La fin de l’opacité dans le négoce des matières premières ?

La fin de l’opacité dans le négoce des matières premières ?

Le temps de l’opacité est terminé. Pour les entreprises multinationales dirigées de manière responsable, il sera bientôt incontournable d’établir les comptes de leurs activités non plus en tant que groupe mais pays par pays, en toute transparence. C’est la conclusion d’une conférence à Londres, à laquelle SWISSAID a participé.

Rio Tinto a récemment montré la voie. Le groupe minier anglo-australien a présenté un rapport qui fournit des informations précsies sur les impôts payés pays par pays par le groupe et l’ensemble de ses filiales. « Nous n’avons rien à cacher, pourquoi ne devrions-nous pas donner des informations transparentes ? » demande Chris Lenon, conseiller en matière de politique fiscale du groupe, pour justifier la décision de Rio Tinto lors d’un congrès à Londres.

Reste que toutes les multinationales ne voient pas les choses de la même façon. C’est ainsi que les groupes pétroliers et miniers font actuellement campagne contre les récentes législations en matière de transparence dans le secteur des matières premières aux Etats-Unis et dans l’Union Européenne. A ce jour, on ignore encore jusqu’à quel point elles seront contraignantes. Les représentants de l’industrie minière sont eux aussi tombés d’accord à Londres pour dire que le temps des secrets était définitivement passé et que la transparence serait toujours plus de rigueur pour les entreprises dirigées de façon responsable. Soit sur une base volontaire, soit sous la contrainte de prescriptions légales.

Richard Murphy, directeur de l’ONG Tax Research, a plaidé pour qu’une stricte comptabilité pays par pays devienne un standard mondial pour tous les groupes multinationaux. Selon lui, c’est le meilleur moyen pour combattre la corruption et un facteur important pour mettre au jour les astuces visant les escamotages fiscaux qui coûtent chaque année aux pays en développement plus d’argent que ce que l’aide au développement leur rapporte. Pour sa part, Pascal Saint-Amans, nouveau directeur du Centre de politique et d’administration fiscales de l’OCDE, a concédé que les règles de son organisation devaient être urgemment adaptées.
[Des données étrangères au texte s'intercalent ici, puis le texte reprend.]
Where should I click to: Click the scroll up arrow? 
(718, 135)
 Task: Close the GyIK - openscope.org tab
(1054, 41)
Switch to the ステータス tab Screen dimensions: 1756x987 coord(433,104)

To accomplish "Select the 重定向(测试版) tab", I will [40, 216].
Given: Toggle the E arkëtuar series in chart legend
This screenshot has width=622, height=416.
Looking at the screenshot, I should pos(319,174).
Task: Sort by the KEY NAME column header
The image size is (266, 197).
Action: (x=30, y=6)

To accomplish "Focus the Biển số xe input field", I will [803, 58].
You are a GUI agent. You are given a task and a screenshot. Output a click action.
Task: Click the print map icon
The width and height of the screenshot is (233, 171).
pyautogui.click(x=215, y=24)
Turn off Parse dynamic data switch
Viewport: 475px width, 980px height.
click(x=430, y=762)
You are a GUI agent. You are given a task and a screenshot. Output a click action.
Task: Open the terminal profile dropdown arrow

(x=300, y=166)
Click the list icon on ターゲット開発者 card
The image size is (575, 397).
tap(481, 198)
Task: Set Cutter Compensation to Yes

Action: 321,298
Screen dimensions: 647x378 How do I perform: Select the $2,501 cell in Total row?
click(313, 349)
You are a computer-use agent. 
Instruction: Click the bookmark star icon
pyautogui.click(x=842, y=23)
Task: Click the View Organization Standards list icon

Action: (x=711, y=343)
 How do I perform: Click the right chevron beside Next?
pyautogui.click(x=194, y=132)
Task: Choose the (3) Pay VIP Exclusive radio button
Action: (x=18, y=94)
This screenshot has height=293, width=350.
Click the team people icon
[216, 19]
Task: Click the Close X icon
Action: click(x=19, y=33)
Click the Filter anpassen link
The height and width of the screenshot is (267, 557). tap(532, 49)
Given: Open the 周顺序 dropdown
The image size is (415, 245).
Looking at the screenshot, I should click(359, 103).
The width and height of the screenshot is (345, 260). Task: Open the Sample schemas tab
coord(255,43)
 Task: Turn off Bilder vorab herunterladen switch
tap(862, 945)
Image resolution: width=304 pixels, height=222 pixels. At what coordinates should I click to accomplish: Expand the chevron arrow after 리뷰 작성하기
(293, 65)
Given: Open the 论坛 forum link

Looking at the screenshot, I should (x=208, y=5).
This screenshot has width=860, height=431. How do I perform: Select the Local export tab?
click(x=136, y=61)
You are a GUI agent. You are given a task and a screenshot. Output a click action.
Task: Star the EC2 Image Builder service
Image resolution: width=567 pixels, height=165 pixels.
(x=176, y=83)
Ce que l’on appelle le « Country-by-Country Reporting » ne concerne pour l’heure que le secteur des matières premières et, même là, uniquement les paiements aux gouvernements. Il pourrait prochainement y avoir plus de transparence dans le négoce des matières premières aussi. Clare Short, cheffe de l’EITI, Extractive Industries Transparency Initiative, s’est montrée à Londres ouverte à des propositions visant à intégrer le négoce de pétrole dans le concept EITI. Une démarche qui aurait d’importantes répercussions sur la Suisse qui, ces dernières années, est devenue un centre mondial du négoce des matières premières (voir le livre «Swiss trading SA»).

 

L'illustration est l'image de couverture du livre "Lost Billions. Transfer Pricing in the Extractive Industries" de Publish What You Pay Norway.